» QUOTED TEXT:
○ ○ ○ ○ ○
I'd like to make a couple suggestions here, which are (IMHO) a strong framework without trying to be a complete solution, since I don't know how everything is coded.

1) Use actual real-world mechanics to value a company. Income, expenses, etc.
2) Player influence would be linked directly to company performance.
3) Allow player influence to go negative.
4) If a player's influence goes negative, they are fired from any chairmanships they might posess. They keep their stocks, but have no control. Pariah.
5) Private companies would not be able to go public if their owner has negative influence.
6) Players could not be fired from their own fully owned companies no matter how bad their influence gets.
7) Negative influence "gains" should be an order of magnitude larger than positive influence gains.

The way I imagine this working is that if a player loots one company to prop up another, or crashes a company and rebuilds it repeatedly, they are eventually going to be forced to leave the public sector and go to the private sector.
○ ○ ○ ○ ○
» RECORDED DATA:

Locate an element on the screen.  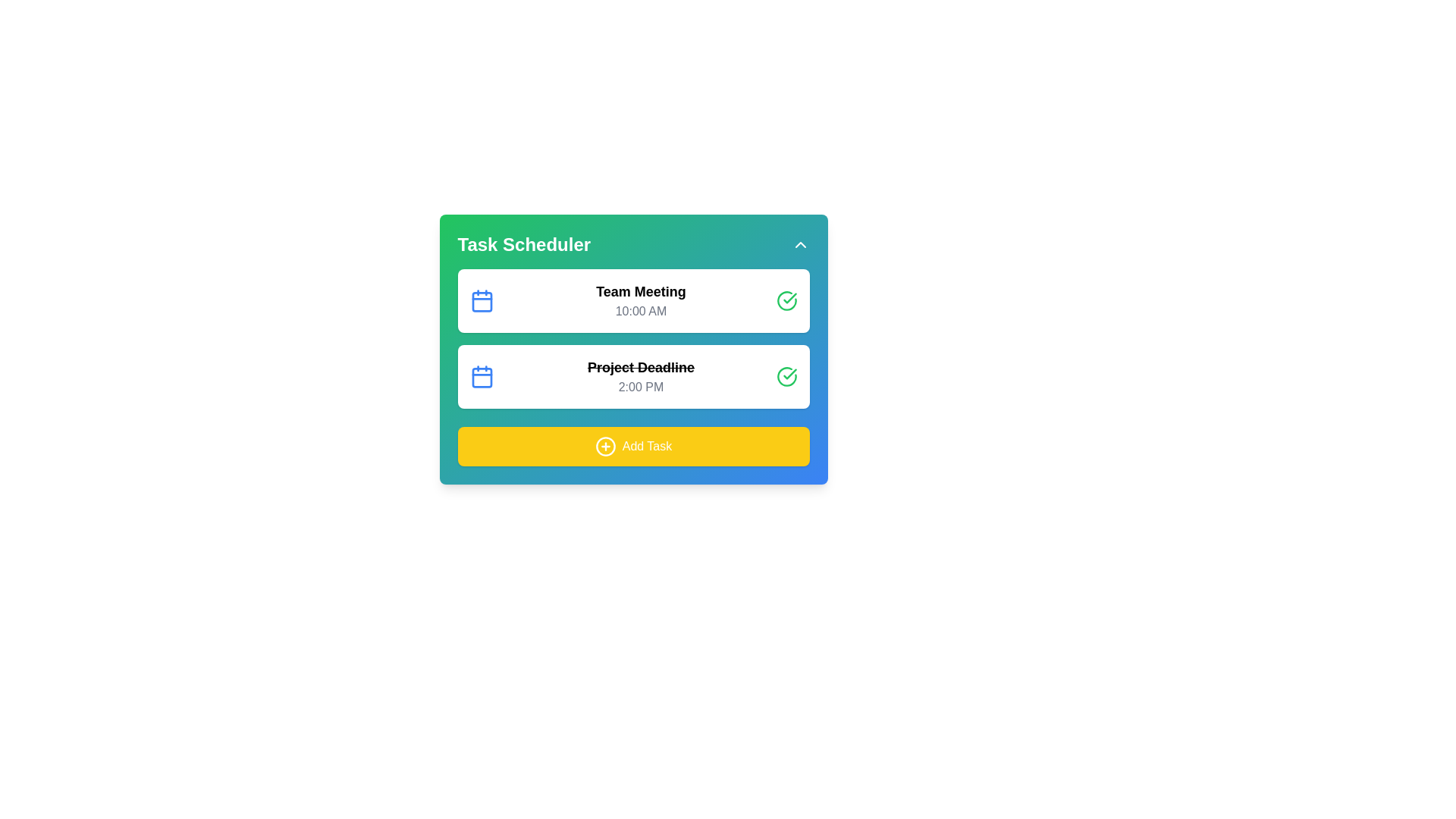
○ ○ ○ ○ ○
Rewrite the game-mechanics suggestions, starting with "I'd like to" and going on through "positive influence gains.", so that each occurrence of "influence" becomes "reputation".

I'd like to make a couple suggestions here, which are (IMHO) a strong framework without trying to be a complete solution, since I don't know how everything is coded.

1) Use actual real-world mechanics to value a company. Income, expenses, etc.
2) Player reputation would be linked directly to company performance.
3) Allow player reputation to go negative.
4) If a player's reputation goes negative, they are fired from any chairmanships they might posess. They keep their stocks, but have no control. Pariah.
5) Private companies would not be able to go public if their owner has negative reputation.
6) Players could not be fired from their own fully owned companies no matter how bad their reputation gets.
7) Negative reputation "gains" should be an order of magnitude larger than positive reputation gains.